Et le jour ne tarderait pas à venir, où toute leur puissance s’abattrait sur notre pays isolé et affaibli plus durement que sur ceux que nous aurions abandonnés. »
Cette définition, si heureusement contraire à l’esprit de Munich est-elle encore, malgré Munich, la définition de la politique extérieure de la France ?
Si oui, loin de passer sous silence, comme le fait Georges Bonnet, les obligations découlant pour elle du pacte franco-soviétique, la France doit, d’une part, affirmer sa résolution de faire
honneur à sa signature, d’autre part, examiner avec son co-contractant les moyens pratiques et les formes concrètes de leur mutuelle assistance.
Une diplomatie avisée – nous voulons dire une diplomatie soucieuse de servir la paix au lieu de favoriser le fascisme – tiendrait compte enfin de l’indépendance des problèmes.
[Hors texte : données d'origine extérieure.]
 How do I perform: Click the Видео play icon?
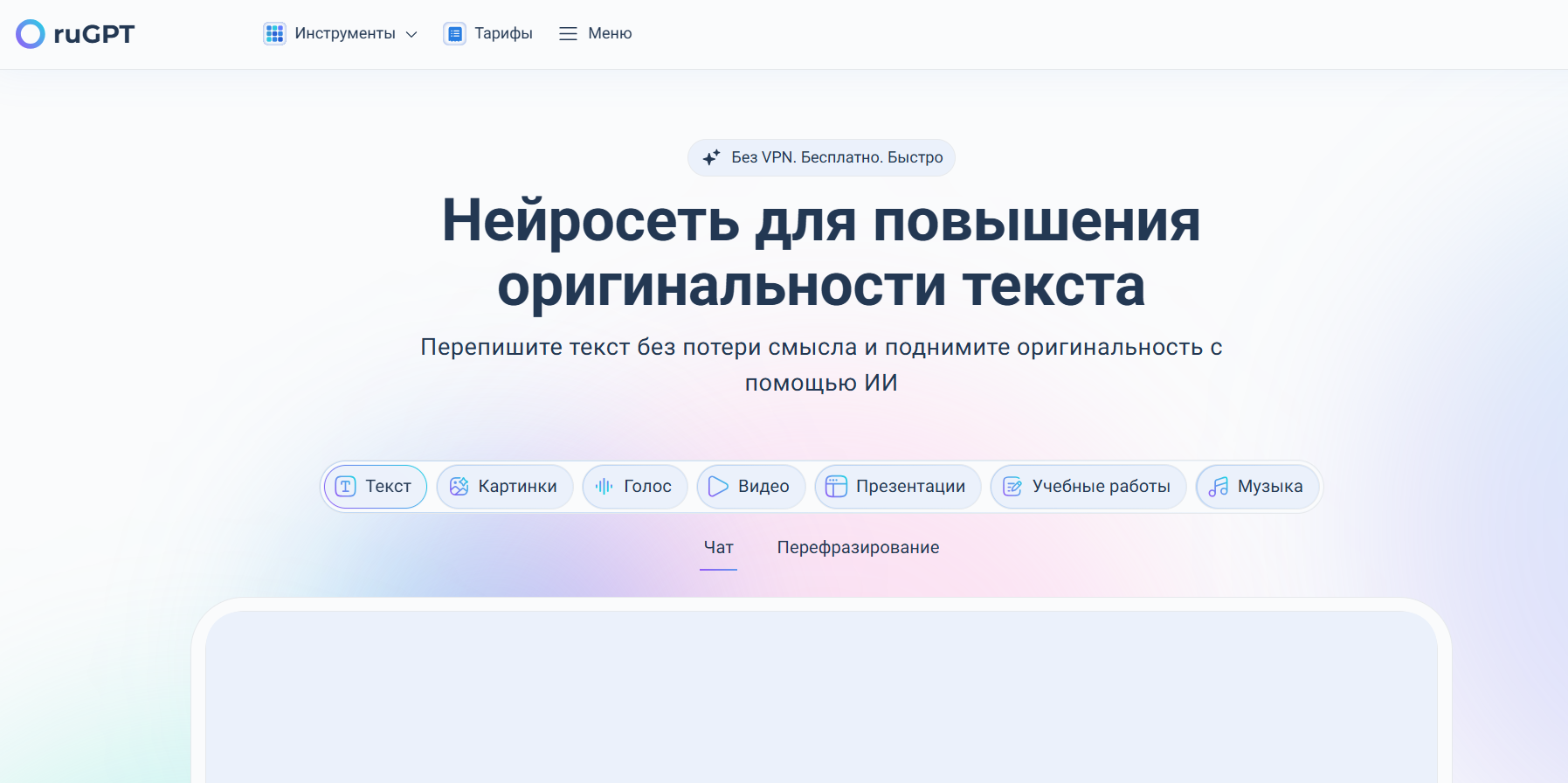point(718,487)
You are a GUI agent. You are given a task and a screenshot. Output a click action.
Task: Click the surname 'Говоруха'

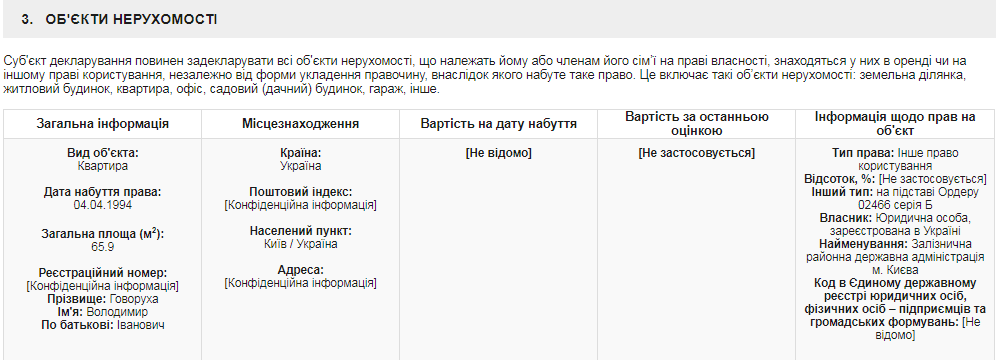134,299
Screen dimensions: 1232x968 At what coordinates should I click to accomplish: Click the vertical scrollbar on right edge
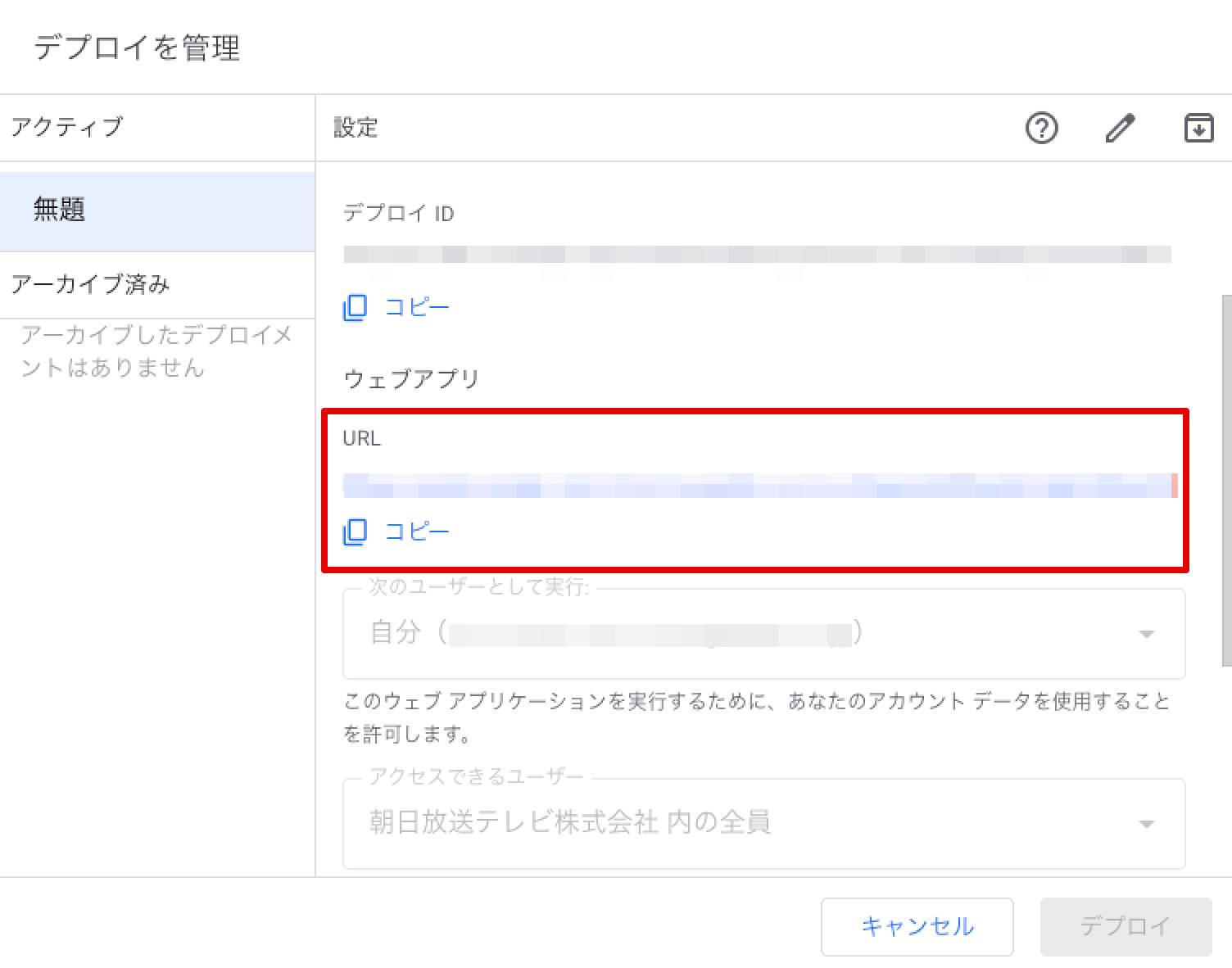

Elle saurait qu’on ne sauvera pas la paix à l’Est de l’Europe en sacrifiant au fascisme sur les rives de la Méditerranée. Et qu’on ne contiendra pas Mussolini en Afrique orientale ou en
Afrique du Nord en laissant faire Hitler en Ukraine. Les prétendus réalistes se sont moqués de la notion de la paix indivisible.
Mais, en s’en moquant, ils ont permis l’organisation de la guerre divisible.